Segundo a análise atual, intitulada “Time and Frequency of Social Media Use and Loneliness Among U. S. Adults” (“Tempo e frequência de uso das redes sociais e solidão entre adultos nos EUA”), “os idosos, como ‘imigrantes digitais’, podem ser menos habilidosos do que os usuários mais jovens de redes sociais, o que poderia ser um fator por trás da relação com a solidão na população idosa”.
No entanto, Primack revela que não foi possível determinar por que essa conexão entre redes sociais e solidão acontece, e nem se o uso das redes leva à solidão ou se pessoas solitárias buscam mais as redes sociais; apenas foi possível afirmar que há uma correlação entre esses dois fatores. “Pode ser uma combinação de ambos”, Primack sugere. De qualquer forma, a recomendação dos especialistas é de cautela em relação ao uso excessivo de redes sociais – tanto para os mais jovens quanto para os mais velhos.

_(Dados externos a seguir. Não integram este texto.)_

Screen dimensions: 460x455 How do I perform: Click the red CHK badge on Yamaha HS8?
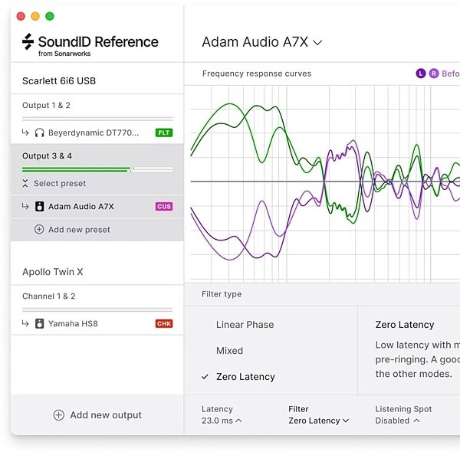(x=164, y=324)
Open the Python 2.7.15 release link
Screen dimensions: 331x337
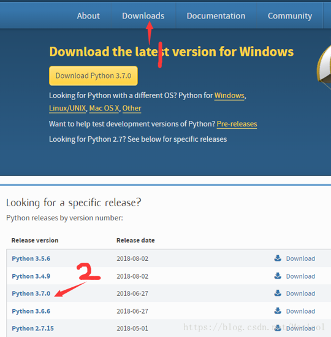32,328
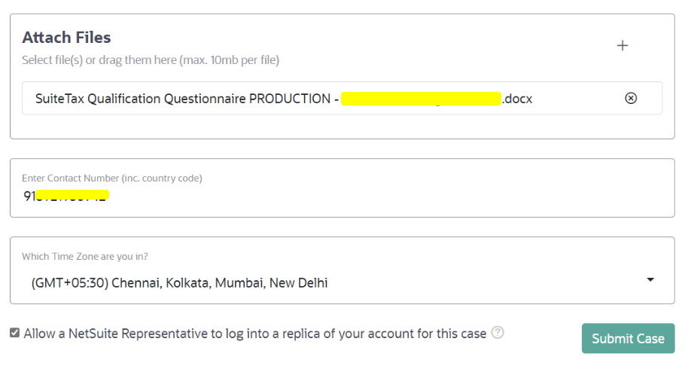Click the highlighted contact number value
The width and height of the screenshot is (691, 366).
pos(66,196)
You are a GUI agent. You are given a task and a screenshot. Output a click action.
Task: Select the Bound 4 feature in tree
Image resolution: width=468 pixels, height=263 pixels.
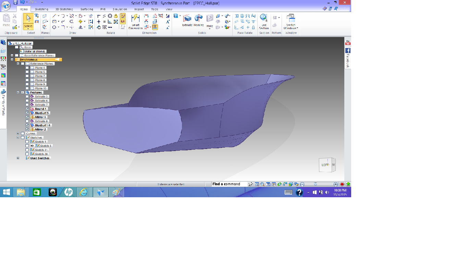tap(40, 109)
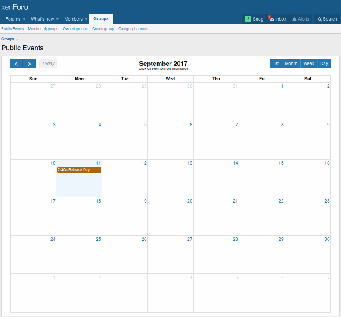The height and width of the screenshot is (317, 341).
Task: Go to previous month with left arrow
Action: pos(16,64)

A importância da inclusão e das atividades sociais para a população idosa
A chamada “terceira idade” costuma ser a fase mais solitária da vida. Tanto que, quando um grupo de pesquisadores da Universidade Case Western Reserve, em Cleveland (EUA), perguntou “qual a coisa que mais importa para você?” para idosos que estavam em salas de espera de clínicas de atendimento ambulatorial, quase metade das respostas envolveram temas associados a atividades sociais e de inclusão. Isso contrariou a expectativa dos pesquisadores, que esperavam ouvir “saúde” em primeiro lugar – considerando, principalmente, que os idosos ouvidos aguardavam atendimento em clínicas médicas.

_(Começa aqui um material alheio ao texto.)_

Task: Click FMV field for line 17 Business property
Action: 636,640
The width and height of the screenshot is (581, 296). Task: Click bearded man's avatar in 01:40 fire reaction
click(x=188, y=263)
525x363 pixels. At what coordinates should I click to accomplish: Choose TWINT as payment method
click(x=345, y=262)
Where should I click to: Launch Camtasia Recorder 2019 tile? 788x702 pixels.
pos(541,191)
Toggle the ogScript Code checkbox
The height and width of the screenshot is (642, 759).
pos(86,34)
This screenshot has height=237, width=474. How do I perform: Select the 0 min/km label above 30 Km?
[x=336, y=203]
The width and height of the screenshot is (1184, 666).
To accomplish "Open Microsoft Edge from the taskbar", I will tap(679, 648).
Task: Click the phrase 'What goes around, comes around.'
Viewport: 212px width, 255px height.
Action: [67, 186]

O estudo, publicado na revista JAMA Network Open em outubro de 2025, sob o título “Patient-Centered Priorities for Older Adults in Ambulatory Care” (“Prioridades centradas no paciente para idosos em atendimento ambulatorial”), ouviu cerca de 388 mil pacientes com 65 anos ou mais, que receberam atendimento clínico presencial entre janeiro de 2021 e março de 2024, em mais de 900 clínicas espalhadas por 35 estados dos EUA. Em segundo lugar nas respostas, vem a “saúde” (21%), seguida da “independência” (17%) e da “união familiar” (10,5%). Quase dois terços dos entrevistados eram mulheres e três quartos eram brancos – mas, segundo os pesquisadores, as respostas não apresentaram variação por sexo, raça ou etnia.

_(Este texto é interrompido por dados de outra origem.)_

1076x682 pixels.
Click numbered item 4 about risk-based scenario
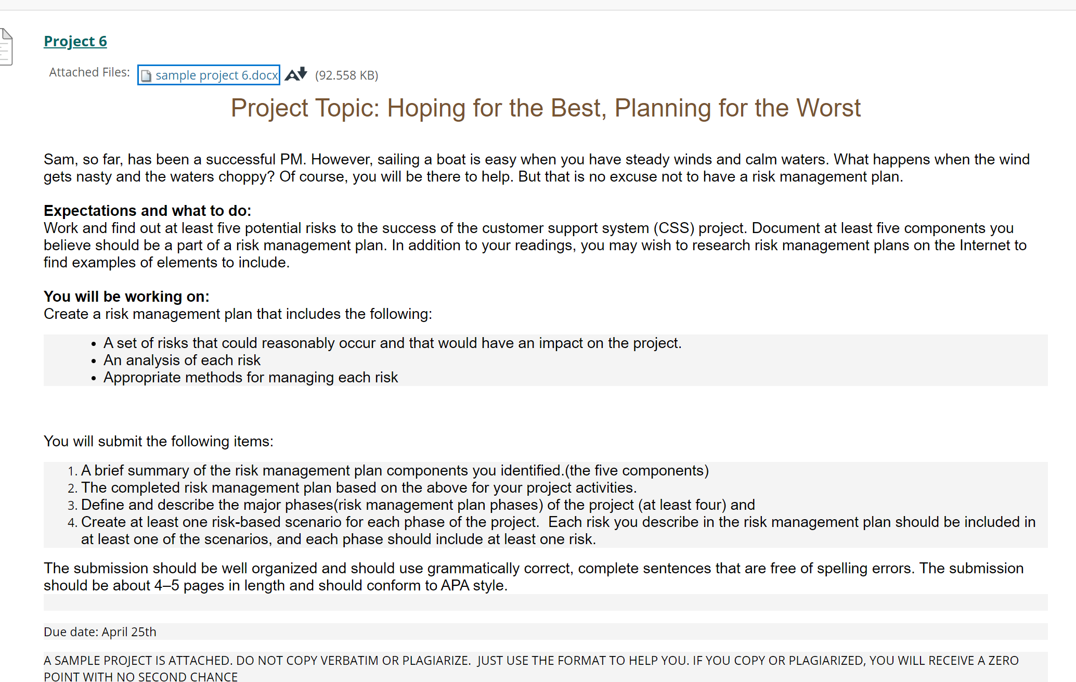[x=558, y=522]
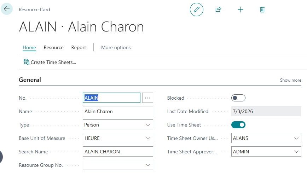The height and width of the screenshot is (182, 307).
Task: Click More options
Action: point(116,48)
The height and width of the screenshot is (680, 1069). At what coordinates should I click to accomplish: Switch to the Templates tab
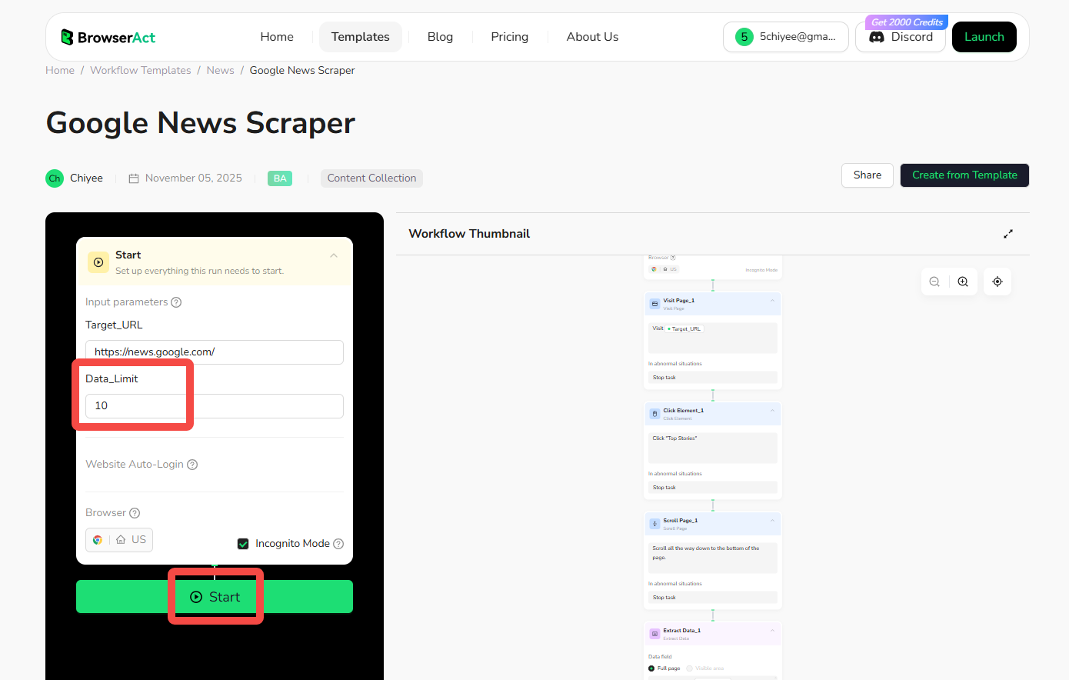click(x=360, y=36)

Nicholas Schlitz, professor da universidade e coautor da pesquisa, disse ter se surpreendido com os resultados. “Eu teria imaginado que a saúde seria um pouco melhor, já que este é um ambiente de cuidados intensivos”, argumentou. “Mas acho que isso apenas mostra que os idosos – como todos os outros – são muito complexos e têm outras necessidades que são igualmente prioritárias”, concluiu o pesquisador.
Independente da fase da vida, conexões e interações sociais permanecem sendo alicerces da saúde humana. Conversar, conviver, visitar parentes e amigos, participar de atividades e eventos sociais – dentro ou fora de casa – são ações que precisam ser cultivadas e estimuladas em todos os estágios da vida. Quando há problemas ou condições que impedem a comunicação com outras pessoas, é importante buscar ajuda profissional, pois as consequências do isolamento social prolongado chegam silenciosamente, aos poucos, sem avisar – e podem ser devastadoras tanto para a mente quanto para o corpo.
Um pouco de solidão, por outro lado, faz bem: é fundamental que saibamos conviver em paz com a nossa própria companhia, sem depender de outras pessoas para encontrar (e manter) a felicidade. É na solidão que conseguimos nos descobrir ou nos reconectar com quem somos e desenvolver nossa autenticidade enquanto indivíduos. Encontrar o equilíbrio entre ser feliz sozinho e ser feliz com os outros não é fácil. Mas é necessário. Em cada fase da vida.